All other covariates were defined at baseline, the start of a valid registration with a GP in the study period. Age (18-29, 30-39, 40-49, 50-59, 60-69, 70+) and sex. NHS region (9 regions in England), and index of multiple deprivation (IMD) quintiles were based on the address of each participant. Ethnicity (categorised as white, Black, South Asian, mixed, Other) (40), and those at high-risk of complications from COVID-19 (41) were assessed from primary care records. The presence of fifteen chronic comorbidities identified as increasing the risk of severe COVID-19 disease from previous research (15) were defined using primary care records at baseline and categorised (0, 1, 2+), the full list of comorbidities is available in the Supplementary Methods. Finally, we defined two binary “probable shielding” variables, one for those at “high-risk” of complications from SARS-CoV-2 infection, and one for those at low/moderate-risk. Both shielding variables were based on the presence of the corresponding SNOMED code (41) and are defined as “probable” as they are a proxy for shielding behaviour in those with the code recorded.
Statistical methods
Primary analysis
We estimated the crude rate of long COVID per 100,000 person years and 95% confidence intervals for each level of each stratifier listed (Supplementary Methods). All counts for presentation were rounded to the nearest 5 for and counts lower than 10 were redacted to ensure results are non-disclosive.

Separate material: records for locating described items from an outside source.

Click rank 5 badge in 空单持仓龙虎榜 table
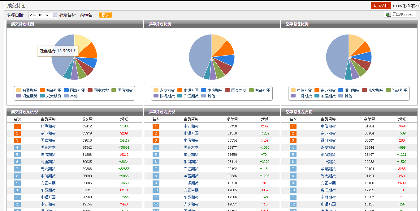The width and height of the screenshot is (420, 211). 293,155
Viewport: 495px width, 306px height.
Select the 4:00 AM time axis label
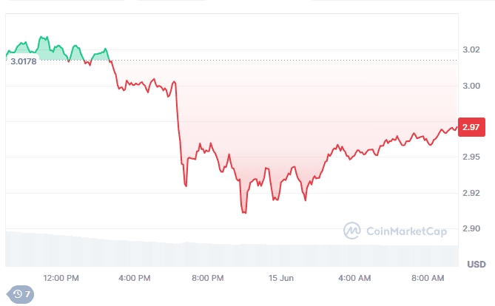coord(354,278)
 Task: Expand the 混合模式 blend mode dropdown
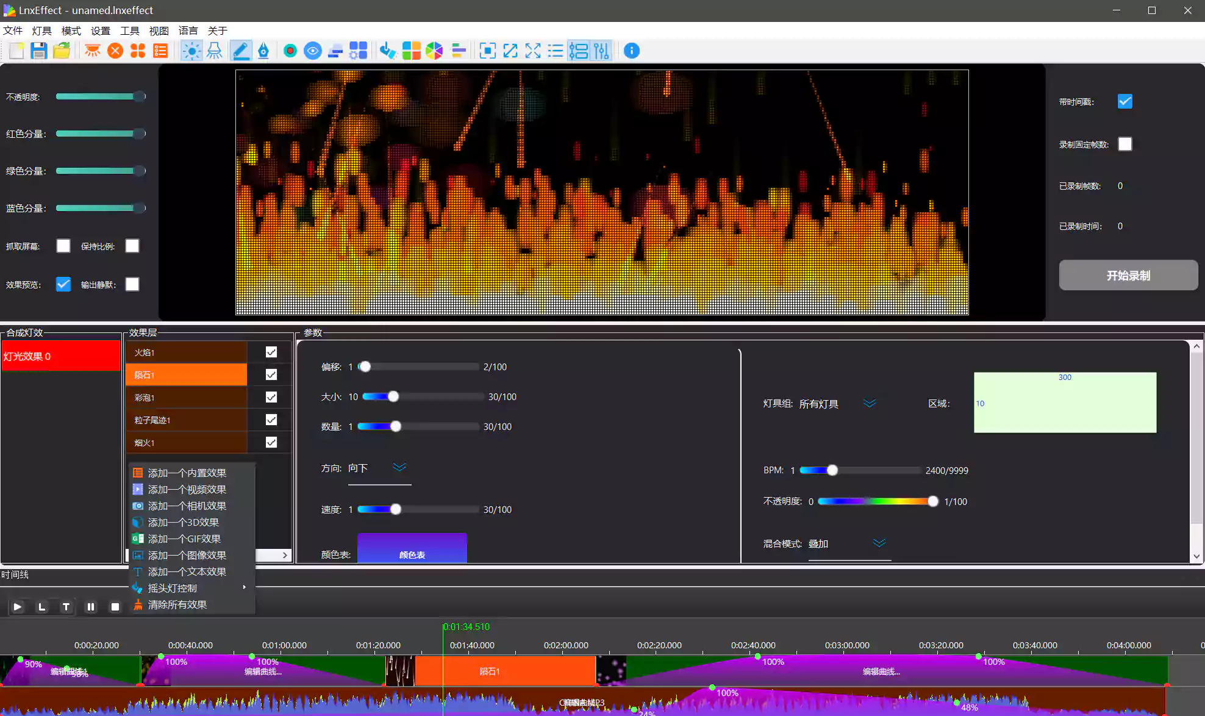[879, 543]
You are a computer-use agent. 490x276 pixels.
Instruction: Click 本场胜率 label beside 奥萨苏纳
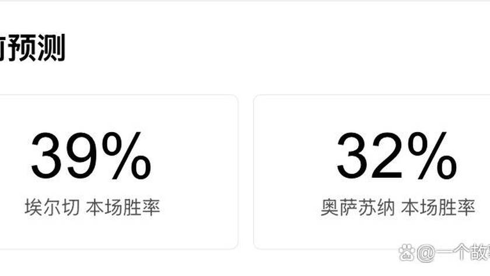click(438, 208)
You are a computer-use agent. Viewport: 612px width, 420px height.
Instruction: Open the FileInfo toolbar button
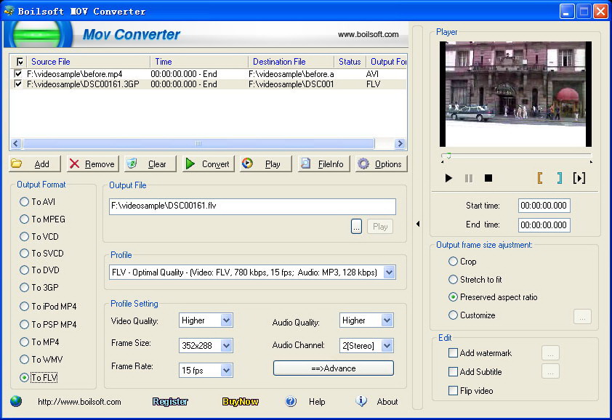pyautogui.click(x=323, y=163)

To compare rates between levels of each stratifier while partially adjusting for confounding, we developed negative binomial models for age category, sex and vaccination. All models were adjusted for age, sex, NHS region and dominant SARS-CoV-2 variant period (wildtype/alpha, 1 November 2020 - 16 May 2021; Delta, 16 May 2021 - 1 December 2021; Omicron, 1 December 2021 - 31 Jan 2023 (42)) to estimate rate ratios.
Secondary analyses
We presented the incidence of long COVID recording by specific SNOMED codes and compared these to national recording of SARS-CoV-2 dynamics. We also described the reported SARS-CoV-2 history of people with EHR records of long COVID in a Sankey diagram, from SARS-CoV-2 test status, to COVID-19 hospitalisation to EHR recorded long COVID. We then compared the characteristics of those with and without a recorded SARS-CoV-2 positive test before their record of long COVID.
We expanded the negative binomial models further by running separate models for each of the three variant periods to analyse the consistency of these associations across the pandemic. We also conducted a sensitivity analysis of our vaccine definition by including vaccinations >14 weeks before end of follow-up (main analysis), to results from >16 weeks and >26 weeks.

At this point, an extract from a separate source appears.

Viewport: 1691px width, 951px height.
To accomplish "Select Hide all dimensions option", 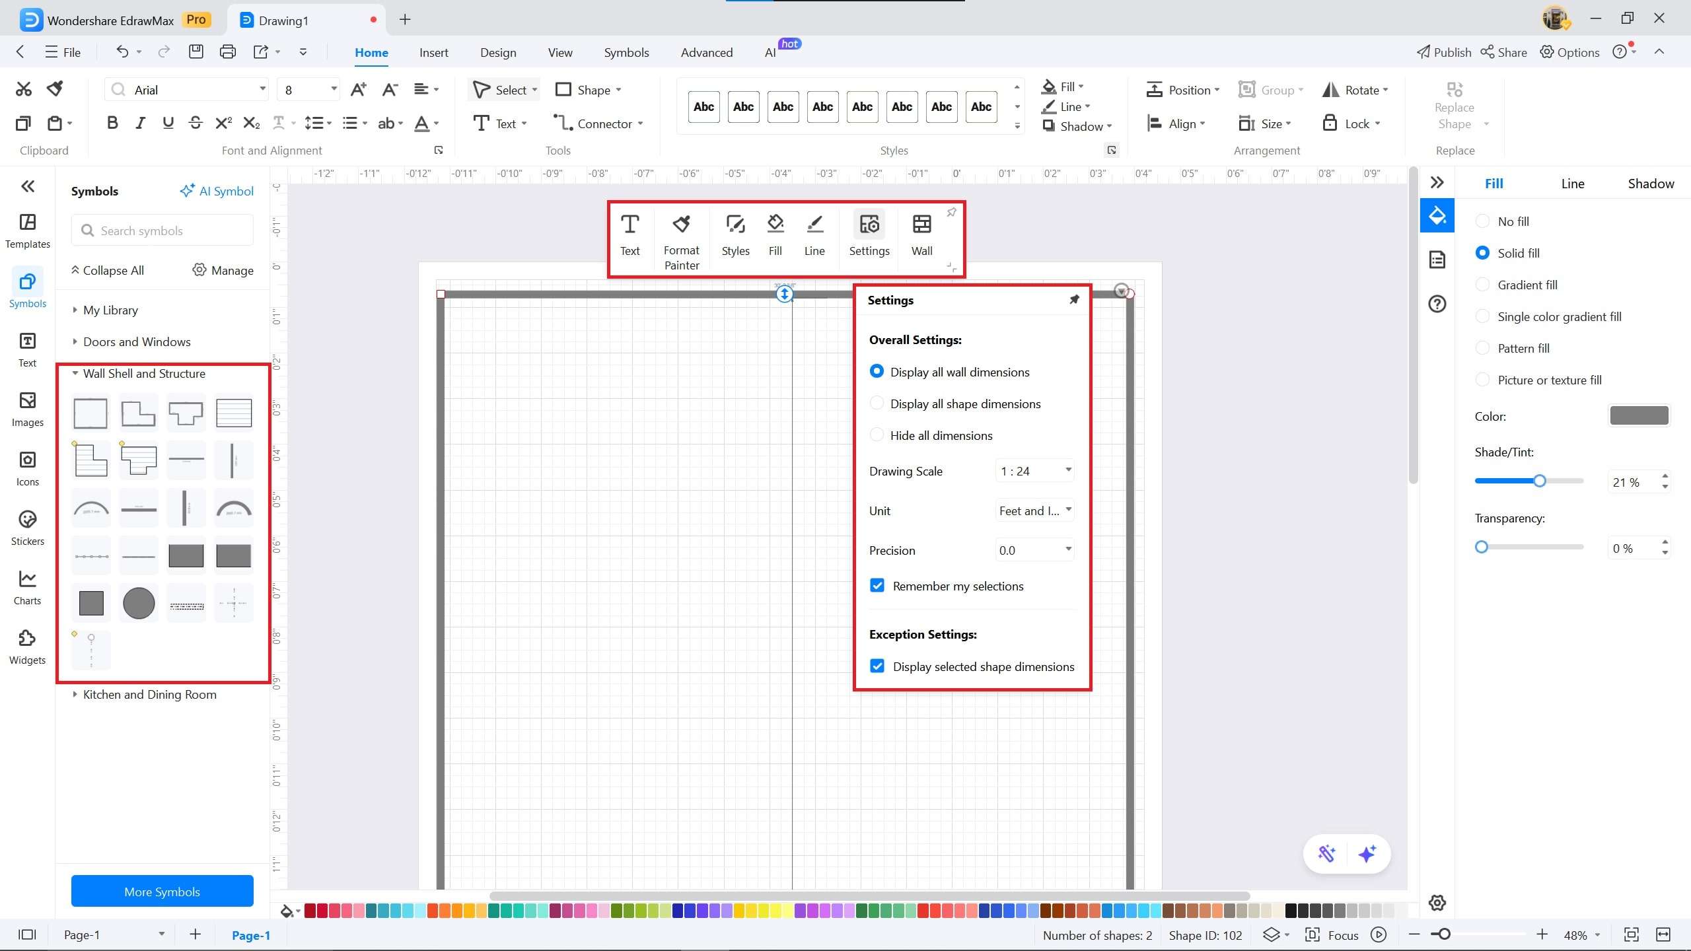I will [x=877, y=435].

Finally, we used the secondary cohort and calculated the percentage of people with either 0, 1, 2, or 3+ vaccine doses at the end of the study, stratified by whether they had a long COVID record previously and by age group.
Software and Reproducibility
All data management and analysis code is available on GitHub (https://github.com/opensafely/openprompt-vaccine-long-covid). Data management and analysis was performed using the OpenSAFELY software libraries and Python 3. All analysis was conducted in R version 4.2.1 (43). All codelists used to define conditions and variables are openly available online at www.OpenCodelists.org for inspection and re-use. Definitions used in this study reuse codelists developed for published studies (27,38,44,45).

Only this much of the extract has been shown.